Saturday, September 11, 2010

Shanghai Potpurri


The world's largest Uniqlo outlet, on West Nanjing Road. Uniqlo is a Japanese clothing brand roughly equivalent to Gap, although here in China it's more or less a luxury brand and seems to command a 50% markup over domestic Japanese prices.


A new shopping center in Xintiandi (新天地), which insists that DRESSING IS A WAY OF LIFE. Shanghai is the nouveau riche writ large, in glass and concrete; it has yet to evolve any kind of high-brow tact vis-a-vis the obscene amount of money that flows into this city. Instead what you see is an unironic and unqualified celebration of wealth and consumption. Nearby, there is a community of high-rise apartments named "Richgate", and a little over the way, a brand-new development called Sinan Mansions promises such extravagances as 40,000RMB-per-night hotel villas (nearly US$6000 if you are keeping score).




Old Chinese etiquette prevails on the streets of Shanghai, where traffic lights and painted lane dividers are exposed as the impotent theoretical constructs that they are.

A routine tactic of the Shanghai urban cyclist is to ride willfully into an intersection as the light turns red, and then to renege slightly and stop, such that the full length of the cyclist's vehicle is encroached within the intersection. After a week of braving the mean streets of Shanghai, a grim survival instinct has largely supplanted my LA-bred commuter road rage, but the latter will still boil over on occasion. I sometimes think: why did you just stop in the middle of the intersection? why did you even enter the intersection? if you had to insist on entering the intersection, why did you not then simply proceed through the intersection, so as not to thoroughly impede the large wave of unrushing traffic? is it that you were completely unaware of the large wave of onrushing traffic? etc. etc. I then think: I am so going to blog about this unbelievable and absurd practice. That will show you, you assholes.

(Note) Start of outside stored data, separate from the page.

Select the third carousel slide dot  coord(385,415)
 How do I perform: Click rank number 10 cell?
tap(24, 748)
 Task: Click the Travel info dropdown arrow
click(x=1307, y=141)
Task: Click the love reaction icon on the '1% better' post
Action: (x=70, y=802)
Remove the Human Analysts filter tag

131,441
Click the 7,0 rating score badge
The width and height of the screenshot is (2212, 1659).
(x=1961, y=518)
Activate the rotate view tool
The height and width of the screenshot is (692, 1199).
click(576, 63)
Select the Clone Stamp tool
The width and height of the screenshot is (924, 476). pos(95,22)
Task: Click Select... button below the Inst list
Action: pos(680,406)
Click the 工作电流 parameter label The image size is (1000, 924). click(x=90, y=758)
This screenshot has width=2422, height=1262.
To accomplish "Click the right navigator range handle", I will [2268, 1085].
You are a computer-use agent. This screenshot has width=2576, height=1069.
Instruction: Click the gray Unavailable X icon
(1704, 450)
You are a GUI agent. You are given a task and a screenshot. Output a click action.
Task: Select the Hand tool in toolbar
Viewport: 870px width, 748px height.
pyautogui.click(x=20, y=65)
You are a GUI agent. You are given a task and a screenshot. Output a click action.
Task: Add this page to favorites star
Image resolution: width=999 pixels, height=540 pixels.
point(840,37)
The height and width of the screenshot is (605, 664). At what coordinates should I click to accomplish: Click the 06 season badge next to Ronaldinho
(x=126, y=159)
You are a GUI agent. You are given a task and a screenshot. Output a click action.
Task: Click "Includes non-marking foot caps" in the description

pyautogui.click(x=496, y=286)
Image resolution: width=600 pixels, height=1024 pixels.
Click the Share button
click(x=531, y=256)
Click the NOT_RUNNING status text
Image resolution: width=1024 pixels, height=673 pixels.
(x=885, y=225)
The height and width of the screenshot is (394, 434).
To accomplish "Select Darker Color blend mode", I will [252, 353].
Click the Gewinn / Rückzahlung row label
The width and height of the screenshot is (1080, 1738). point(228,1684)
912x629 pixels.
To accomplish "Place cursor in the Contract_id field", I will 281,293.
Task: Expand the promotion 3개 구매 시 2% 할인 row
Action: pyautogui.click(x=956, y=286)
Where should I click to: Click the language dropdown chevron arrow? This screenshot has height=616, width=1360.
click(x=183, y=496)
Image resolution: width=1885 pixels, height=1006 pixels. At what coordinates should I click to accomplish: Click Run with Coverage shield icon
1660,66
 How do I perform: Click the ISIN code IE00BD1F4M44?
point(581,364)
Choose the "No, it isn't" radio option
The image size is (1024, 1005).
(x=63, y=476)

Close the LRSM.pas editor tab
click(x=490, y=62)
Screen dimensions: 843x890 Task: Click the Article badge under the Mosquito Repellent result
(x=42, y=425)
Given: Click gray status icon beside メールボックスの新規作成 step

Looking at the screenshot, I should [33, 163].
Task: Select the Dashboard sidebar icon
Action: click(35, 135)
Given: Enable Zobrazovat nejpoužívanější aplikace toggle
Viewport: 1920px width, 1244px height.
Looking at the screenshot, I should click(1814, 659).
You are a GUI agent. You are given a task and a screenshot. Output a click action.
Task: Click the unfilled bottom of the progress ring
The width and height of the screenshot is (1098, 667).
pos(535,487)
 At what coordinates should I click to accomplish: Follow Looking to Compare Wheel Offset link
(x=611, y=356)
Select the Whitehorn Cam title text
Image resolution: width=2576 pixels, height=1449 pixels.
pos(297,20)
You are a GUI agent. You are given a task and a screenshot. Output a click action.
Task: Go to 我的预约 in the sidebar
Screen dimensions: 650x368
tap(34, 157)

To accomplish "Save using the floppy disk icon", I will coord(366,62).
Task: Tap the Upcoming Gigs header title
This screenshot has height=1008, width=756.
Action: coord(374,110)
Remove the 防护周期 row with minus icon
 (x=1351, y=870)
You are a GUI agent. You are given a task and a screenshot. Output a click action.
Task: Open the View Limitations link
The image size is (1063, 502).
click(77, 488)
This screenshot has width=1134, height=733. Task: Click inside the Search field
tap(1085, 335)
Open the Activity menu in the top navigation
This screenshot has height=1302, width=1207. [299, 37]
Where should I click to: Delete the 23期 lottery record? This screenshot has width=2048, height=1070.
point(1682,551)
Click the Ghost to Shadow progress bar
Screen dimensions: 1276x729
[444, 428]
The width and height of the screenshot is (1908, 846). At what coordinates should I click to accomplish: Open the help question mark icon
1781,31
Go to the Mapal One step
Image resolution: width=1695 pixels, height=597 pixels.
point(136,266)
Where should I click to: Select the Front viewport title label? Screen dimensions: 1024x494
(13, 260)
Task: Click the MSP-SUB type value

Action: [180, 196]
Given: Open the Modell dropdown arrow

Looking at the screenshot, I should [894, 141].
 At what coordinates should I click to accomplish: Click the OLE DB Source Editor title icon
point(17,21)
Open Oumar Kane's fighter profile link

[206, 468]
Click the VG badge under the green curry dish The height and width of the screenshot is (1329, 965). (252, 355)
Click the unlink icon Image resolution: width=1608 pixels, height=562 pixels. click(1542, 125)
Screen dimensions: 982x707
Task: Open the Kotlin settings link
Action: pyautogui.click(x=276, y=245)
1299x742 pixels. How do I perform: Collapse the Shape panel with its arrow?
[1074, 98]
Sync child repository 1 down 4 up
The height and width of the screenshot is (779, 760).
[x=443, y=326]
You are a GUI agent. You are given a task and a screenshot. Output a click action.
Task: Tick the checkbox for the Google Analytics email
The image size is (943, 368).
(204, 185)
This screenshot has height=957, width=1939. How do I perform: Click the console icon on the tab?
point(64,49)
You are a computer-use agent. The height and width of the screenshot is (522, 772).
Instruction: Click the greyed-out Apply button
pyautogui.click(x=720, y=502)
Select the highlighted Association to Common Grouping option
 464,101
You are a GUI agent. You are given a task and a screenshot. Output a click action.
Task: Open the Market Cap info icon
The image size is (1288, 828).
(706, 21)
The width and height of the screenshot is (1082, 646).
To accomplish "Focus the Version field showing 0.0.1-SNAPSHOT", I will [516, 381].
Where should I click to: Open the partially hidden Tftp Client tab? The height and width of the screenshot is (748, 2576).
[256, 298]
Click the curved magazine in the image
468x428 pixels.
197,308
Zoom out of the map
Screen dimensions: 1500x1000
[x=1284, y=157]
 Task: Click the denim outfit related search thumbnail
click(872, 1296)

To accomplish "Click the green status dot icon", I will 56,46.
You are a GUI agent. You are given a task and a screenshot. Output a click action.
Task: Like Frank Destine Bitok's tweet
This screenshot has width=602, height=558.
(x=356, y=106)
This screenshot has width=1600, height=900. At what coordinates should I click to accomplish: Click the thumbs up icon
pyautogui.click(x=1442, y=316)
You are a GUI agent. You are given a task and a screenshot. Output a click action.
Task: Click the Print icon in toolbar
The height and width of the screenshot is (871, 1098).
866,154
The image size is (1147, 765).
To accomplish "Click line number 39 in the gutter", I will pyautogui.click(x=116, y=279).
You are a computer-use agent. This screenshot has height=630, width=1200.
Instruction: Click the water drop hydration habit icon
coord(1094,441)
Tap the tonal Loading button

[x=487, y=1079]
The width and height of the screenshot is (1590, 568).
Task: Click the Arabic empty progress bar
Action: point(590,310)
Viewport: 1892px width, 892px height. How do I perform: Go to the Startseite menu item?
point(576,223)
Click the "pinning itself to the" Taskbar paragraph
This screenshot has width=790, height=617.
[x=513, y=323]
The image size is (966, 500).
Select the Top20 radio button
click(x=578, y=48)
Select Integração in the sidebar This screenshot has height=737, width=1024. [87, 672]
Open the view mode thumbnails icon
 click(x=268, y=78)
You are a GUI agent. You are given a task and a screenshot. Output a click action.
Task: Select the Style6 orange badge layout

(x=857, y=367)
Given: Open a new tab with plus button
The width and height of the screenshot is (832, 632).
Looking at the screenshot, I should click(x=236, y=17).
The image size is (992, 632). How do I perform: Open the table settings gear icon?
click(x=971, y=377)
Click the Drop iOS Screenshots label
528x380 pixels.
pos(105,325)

During my search for a rehearsal studio, I stumbled upon various internet articles about 0093, a rock collective that has supposedly incubated many of Shanghai's up-and-coming indie rock bands. Their online forum had advertised rentable practice space, so I decided to go there and investigate.

The listed address was 1228 Quxi Road, which brought me to a Sichuan hotpot restaurant. Upon inquiring within, I was scolded by the house matron and hastily waved off to the unmarked metal door next to the restaurant.


The sign above the door says nothing about a rehearsal studio or rock music. It is actually an advertisement for mooncake, the Chinese pastry traditionally eaten during the Midautumn Festival.


The metal doors led to a kitchen of suspect hygene. In the back was a large pile of discarded construction material. A kitchen boy holding what looked to be a large chunk of raw chicken meat assured me that I could continue over and past the junk pile.


This brought me to a stairwell and down into an old bomb shelter.


At the bottom of the stairwell, there was a dark room with an old couch that I probably would not sit on. Nobody seemed to be around. The ground was covered in soot and drain water. Down the hall, there were several locked doors, which I assumed were lockout studios that had been rented out long-term. I found one unlocked studio where a fellow was practicing a drum beat. He was wearing headphones plugged into a metronome, and didn't notice me when I poked my head in. I decided not to bother him and left.




In attendance at Yuyintang (育音堂), one of Shanghai's "oldest" indie rock venues. I employ scare-quotes because of the nascent and slightly colonial nature of the Shanghai music scene. Yuyintang has only been around since 2004, and despite the fact this show was advertised as a "local band" showcase, the majority of the band members and audience members alike were foreign-born. Suffice it to say the pedigree of progressive pop music in China isn't exactly sterling.


Case in point: the best band of the evening were The Beat Bandits, who are composed of a British drummer, a Japanese bass player who looks kind of like Elvis, a Japanese keyboard player who I sort of wished was a better dancer, and a really awesome guitar player who I coulda sworn was a dorky Chinese guy on account of his facial hair and coiffure and sartorial habits, but who I now actually suspect is Japanese as well. These guys could really wail.




The World Financial Center and the Jinmao Tower, twin phallic icons of the eastern Shanghai skyline.


The 100th-floor observation deck on the World Financial Center, still misleadingly advertised in the brochure as the "world's highest observation deck". I presume that the Burj Khalifa now has it beat pretty handily.


The view toward the Pearl Oriental Tower and northwestern Shanghai.


Century Avenue, and endless development extending eastward, over what was farmland and countryside just a decade or two ago.

1 comment:

  1. That's one creepy music studio. I don't think I would have ventured past the kitchen. It reminds me of a scene from the post apocalyptic fps, STALKER.